Despite the recent development of various radiolabeled Arg-Gly-Asp (RGD) peptides for imaging the alpha(v)beta(3) integrin receptor, relatively little attention has been focused on the ability of these radiotracers. to monitor changes in tumor vascularity after antitumor therapies. This study describes the favorable in vivo kinetics and tumor-targeting properties of F-18-AH111585, a novel F-18-RGD peptide, and its ability to monitor tumor vascularity noninvasively. Methods: Mice bearing Lewis lung carcinoma (LLC) tumors or Calu-6 non-small cell lung tumor xenografts were used for in vivo biodistribution and small-animal PET imaging studies. In addition, some animals were treated with either low-dose paclitaxel or the vascular endothelial growth factor receptor-2 tyrosine kinase inhibitor ZD4190. Tumor uptake of F-18-AH111585 and microvessel density were then assessed. Results: Biodistribution of F-18-AH111585 demonstrated rapid clearance from the blood and key background organs and good tumor accumulation, with 1.5 percentage injected dose per gram (%ID/g) present at 2 h after injection in LLC tumors. Small-animal PET imaging of Calu-6 tumors allowed visualization of tumors above background tissue, with mean baseline uptake of 2.2 %ID/g. Paclitaxel therapy reduced the microvessel density in LLC tumor-bearing mice and resulted in significantly reduced F-18-AH111585 tumor uptake (P < 0.05).
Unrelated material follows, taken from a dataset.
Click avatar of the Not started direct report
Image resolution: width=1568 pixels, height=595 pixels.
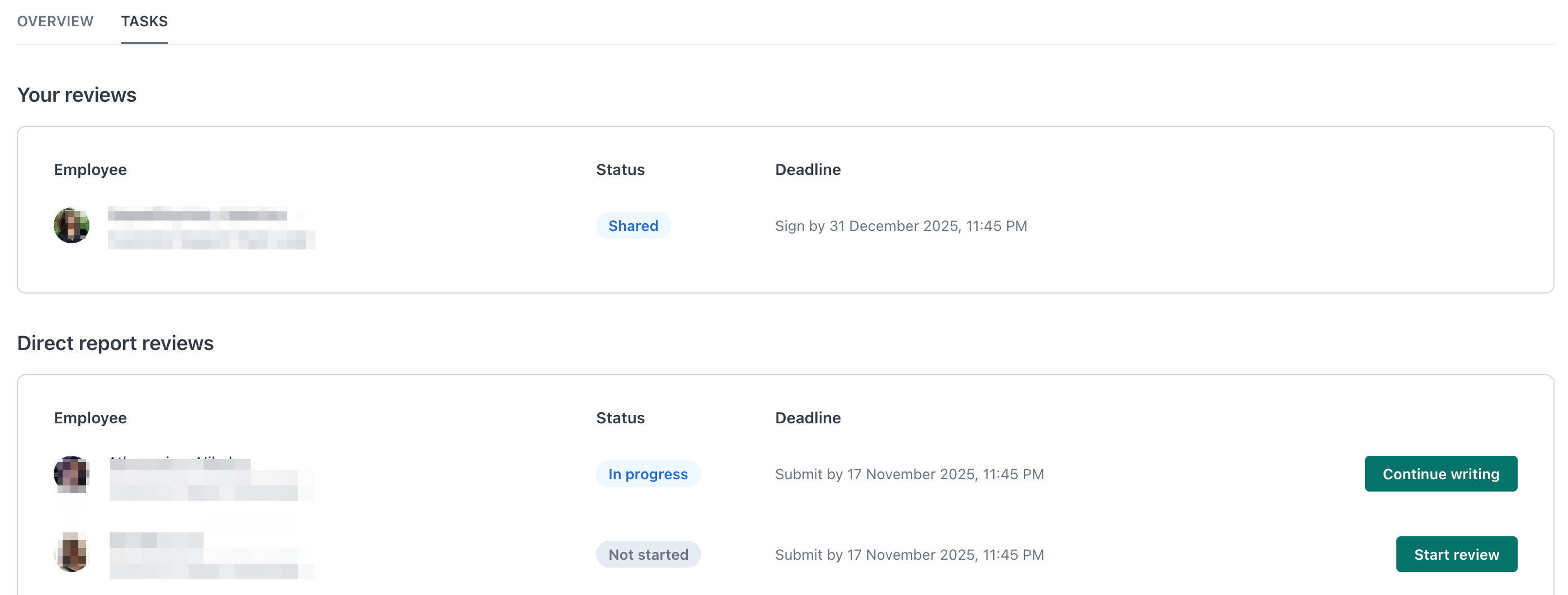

ZD4190 therapy resulted in a significant (31.8%) decrease in F-18-AH111585 uptake in Calu-6 tumors, compared with the vehicle control-treated Calu-6 tumors, which had a 26.9% increase in F-18-AH111585 uptake over the same period (P < 0.01). Conclusion: F-18-AH111585 is a promising F-18-labeled RGD tracer that offers a new approach to noninvasively image tumor vasculature. This tracer may reveal important information in the assessment of the impact of antitumor therapies, in particular those that predominantly target tumor blood vessels.